# Would you consider this author New Age or what thoughts do you have?



## christiana (Mar 17, 2013)

There seems to be an increase among some, mostly female, readers to read books by Sarah Young, who writes Jesus Calling and other such titles that seem 'almost right' but yet raise red flags. Just wonder what opinions those on PB might have about her theological position.


----------



## Goodcheer68 (Mar 17, 2013)

I think the book should be avoided at all costs for the simple fact she makes it out to be a book written by Jesus. The description reads "Jesus Calling is a devotional filled with *uniquely inspired treasures from heaven* for every day of the year. After many years of writing in her prayer journal, missionary *Sarah Young decided to listen to God with pen in hand, writing down whatever she believed He was saying to her*. It was awkward at first, but gradually her journaling changed from monologue to dialogue. She knew her writings were not inspired as Scripture is, but journaling helped her grow closer to God. Others were blessed as she shared her writings, until people all over the world were using her messages. They are written from Jesus' point of view, thus the title Jesus Calling. 

I never heard of the book until the other day. My brother-in-law (attends a foursquare church) called me up and said he wanted to get Jesus Calling for my oldest brother. I looked her book up real quick and found the above description. I was able to explain that God does not talk to us today in the same way He talked to the Apostles; He does not give us new revelation. I also explained that it is through His Word that God's will is revealed as the Holy Spirit opens our understanding. He obviously took my advice, because my brother got a few books by Spurgeon instead, and my brother-in-law intends on getting What's So Great About The Doctrines of Grace by Richard Phillips.


----------



## Quatchu (Mar 17, 2013)

Micheal Horton did a review of it. Review of Jesus Calling - White Horse Inn Blog


----------



## christiana (Mar 17, 2013)

Thanks so much Justin for that link!


----------



## GulfCoast Presbyterian (Mar 18, 2013)

Tim Challies has a review of it as well. 

Book Review of Jesus Calling by Sarah Young | Challies Dot Com


----------



## JohnGill (Mar 18, 2013)

Goodcheer68 said:


> I think the book should be avoided at all costs for the simple fact she makes it out to be a book written by Jesus. The description reads "Jesus Calling is a devotional filled with *uniquely inspired treasures from heaven* for every day of the year. After many years of writing in her prayer journal, missionary *Sarah Young decided to listen to God with pen in hand, writing down whatever she believed He was saying to her*. It was awkward at first, but gradually her journaling changed from monologue to dialogue. She knew her writings were not inspired as Scripture is, but journaling helped her grow closer to God. Others were blessed as she shared her writings, until people all over the world were using her messages. They are written from Jesus' point of view, thus the title Jesus Calling.
> 
> I never heard of the book until the other day. My brother-in-law (attends a foursquare church) called me up and said he wanted to get Jesus Calling for my oldest brother. I looked her book up real quick and found the above description. I was able to explain that God does not talk to us today in the same way He talked to the Apostles; He does not give us new revelation. I also explained that it is through His Word that God's will is revealed as the Holy Spirit opens our understanding. He obviously took my advice, because my brother got a few books by Spurgeon instead, and my brother-in-law intends on getting What's So Great About The Doctrines of Grace by Richard Phillips.
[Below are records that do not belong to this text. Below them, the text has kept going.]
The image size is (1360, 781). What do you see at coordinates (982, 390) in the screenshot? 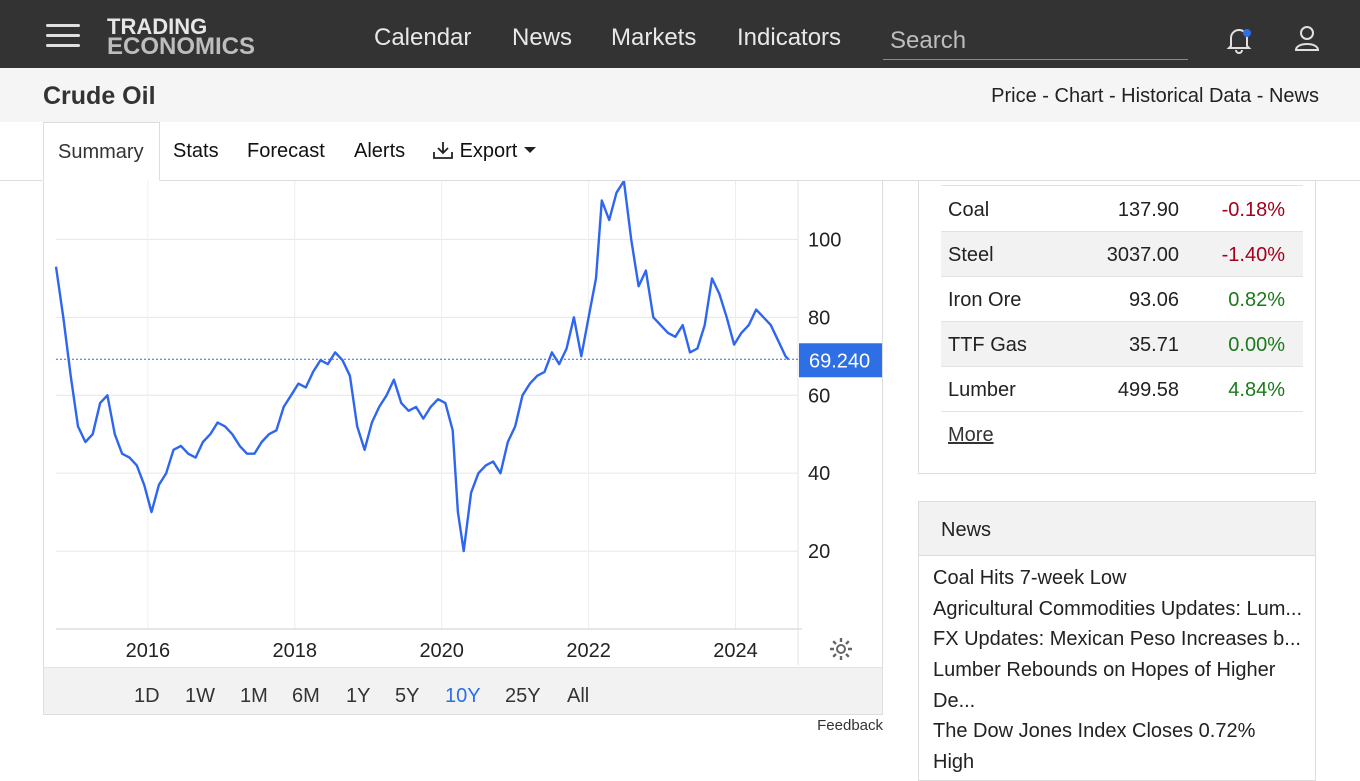
I see `commodity-name: Lumber` at bounding box center [982, 390].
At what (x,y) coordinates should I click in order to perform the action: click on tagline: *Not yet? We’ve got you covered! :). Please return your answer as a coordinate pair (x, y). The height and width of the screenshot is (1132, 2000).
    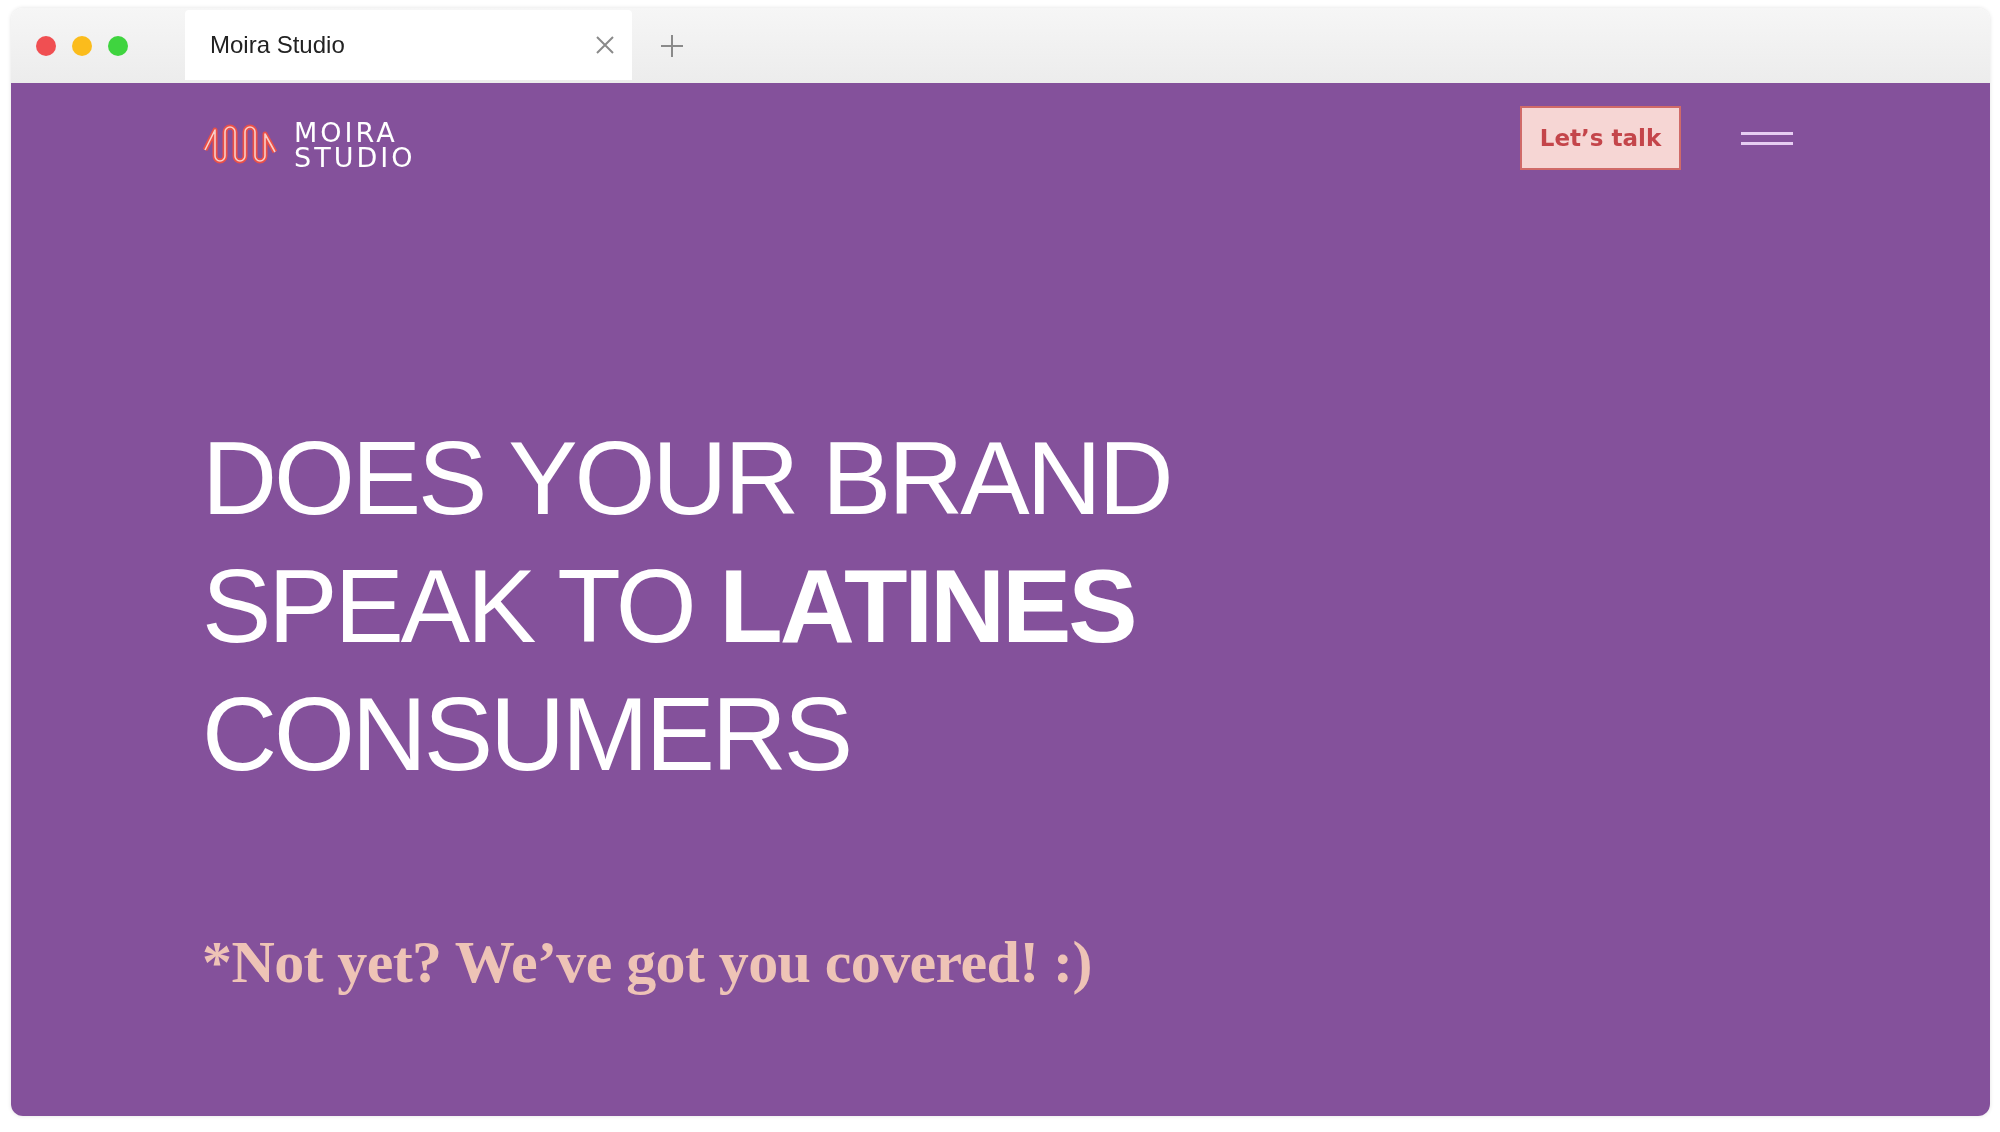
    Looking at the image, I should click on (648, 962).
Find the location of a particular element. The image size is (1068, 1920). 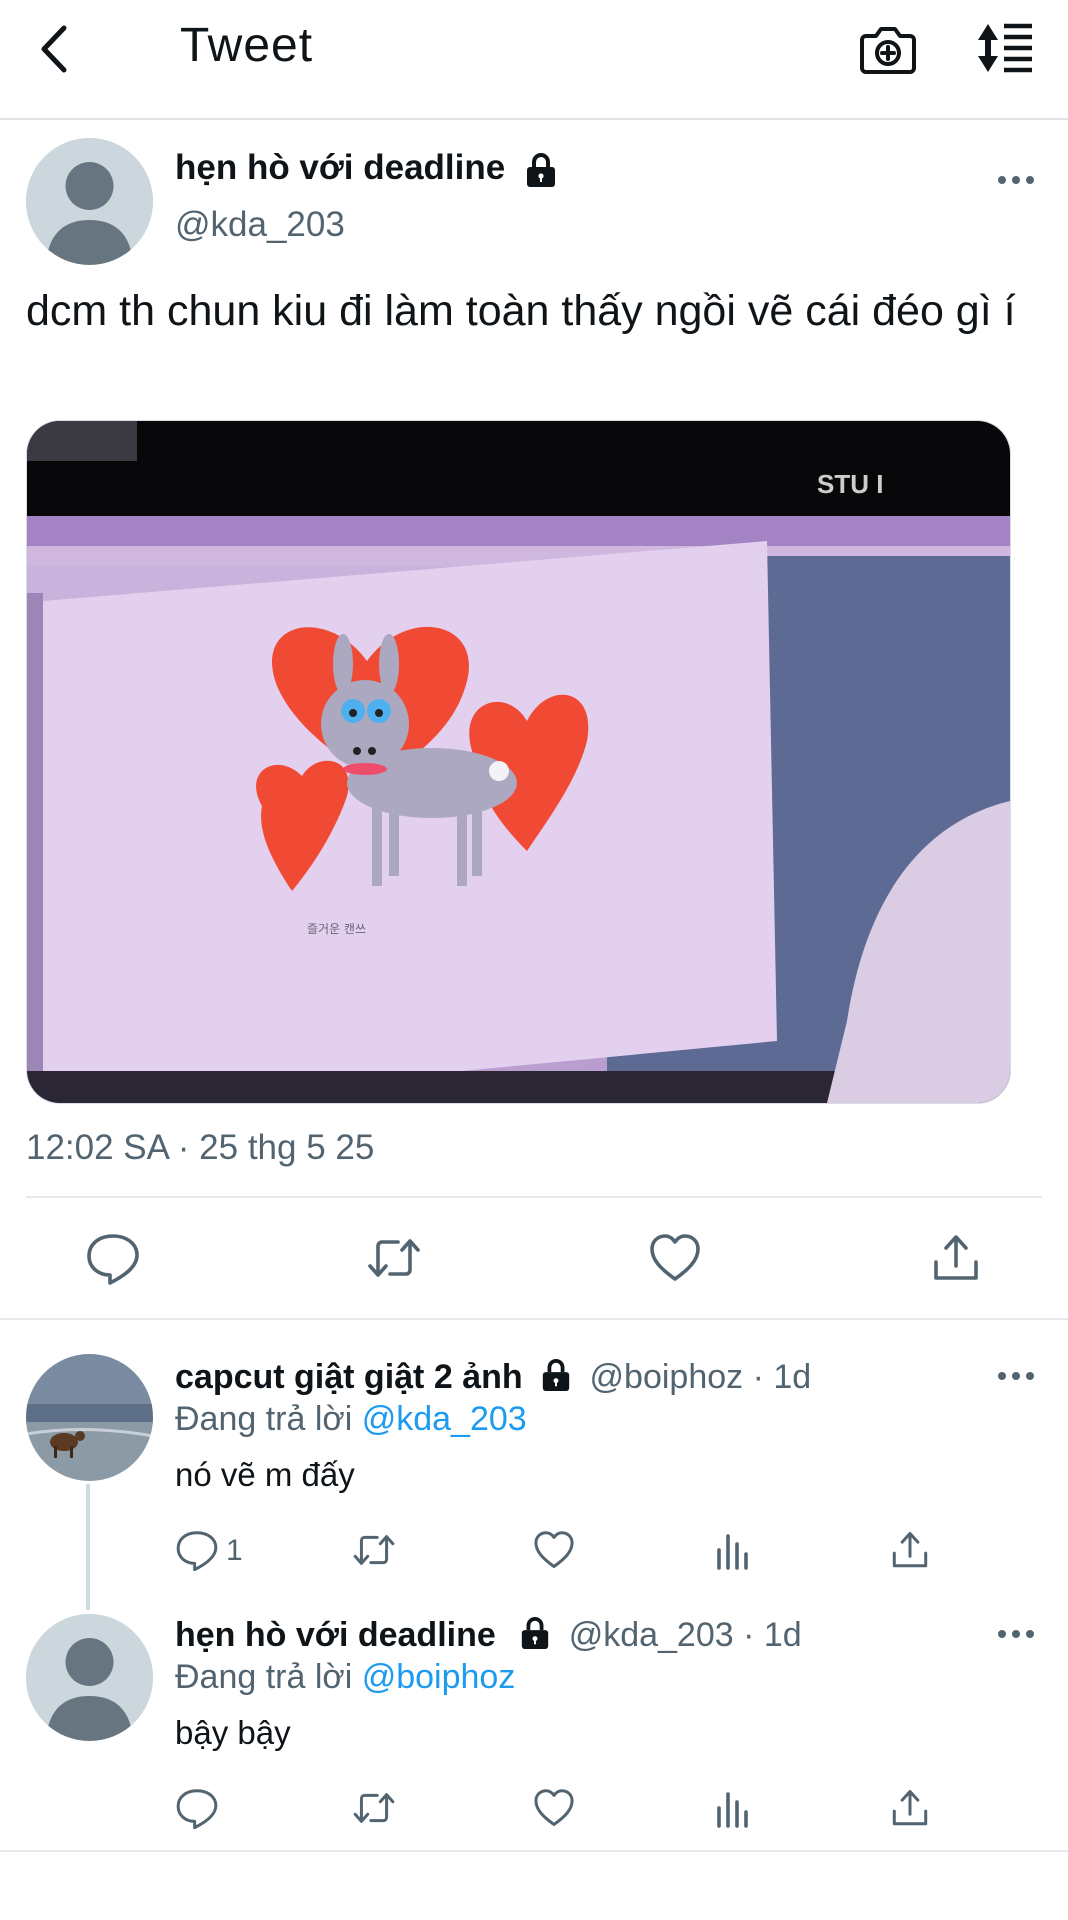

replying-to: Đang trả lời @kda_203 is located at coordinates (351, 1420).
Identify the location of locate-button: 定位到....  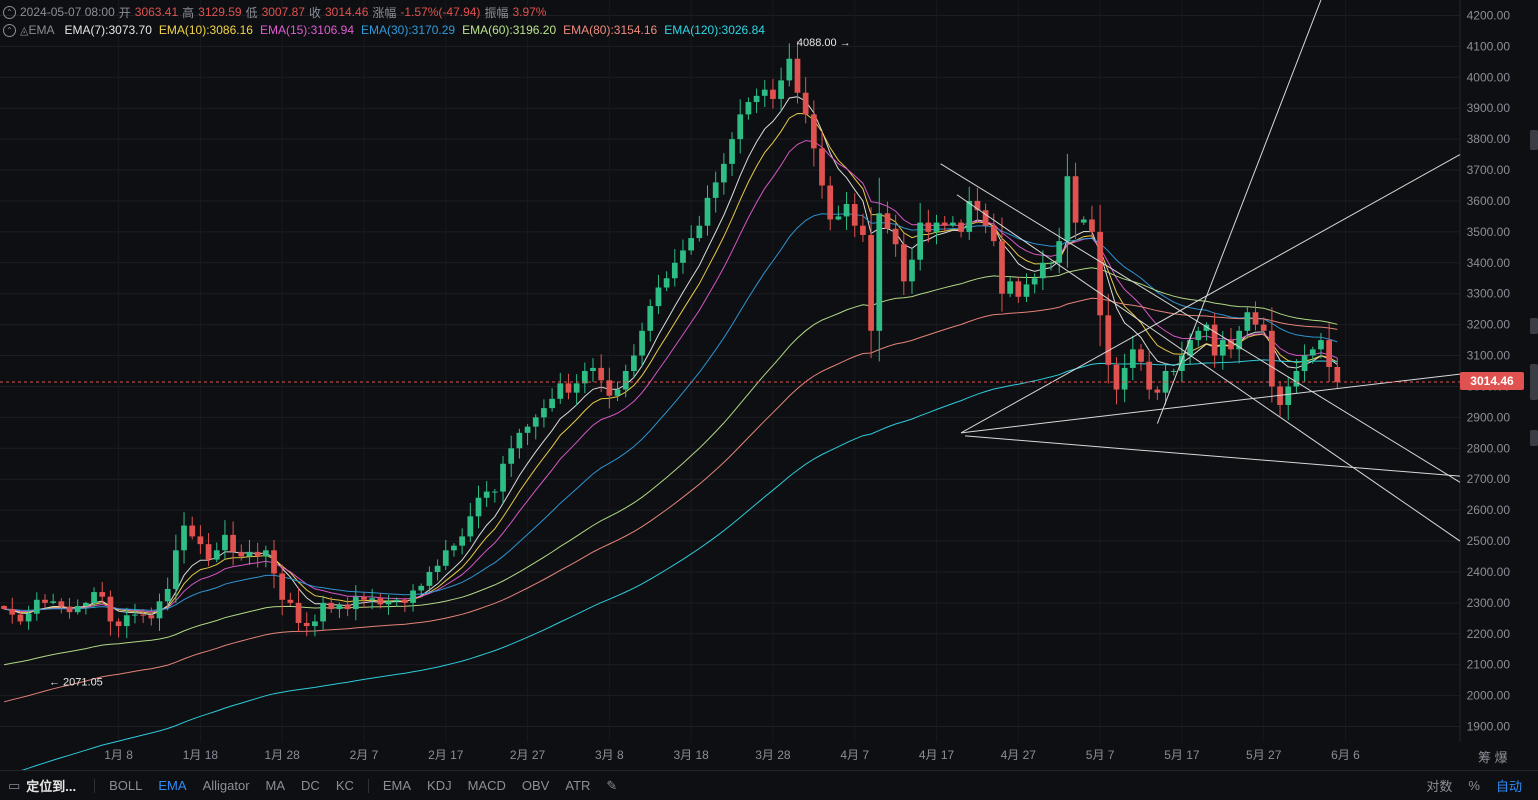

In New Age circles the underlined sentence is known as *automatic writing*. Think ouija board with pen & paper. _A Course in Miracles _and _Conversations With God_ are two more examples of this New Age nonsense. The Greek had something similar with the Delphic Oracles.


----------



## Mindaboo (Mar 18, 2013)

Nancy, A friend of mine was just asking me about this author a couple of weeks ago. I had never heard of her. Thank you for posting this! I'm sure it will be helpful for me to better answer my friend's question.


----------



## A5pointer (Mar 18, 2013)

This theology in varying forms is very prevalent today. This may be surprising to those of you that have the good fortune of insulation inside reformed walls. It is nuanced but at the core, it just puts the bible up as a magic book that when read devotion-ally allows the reader to hear from God. Take your pick on the form, message and which person of the God-head it is who speaks. Very sad. No doubt this can only lead to much confusion and frustration.


----------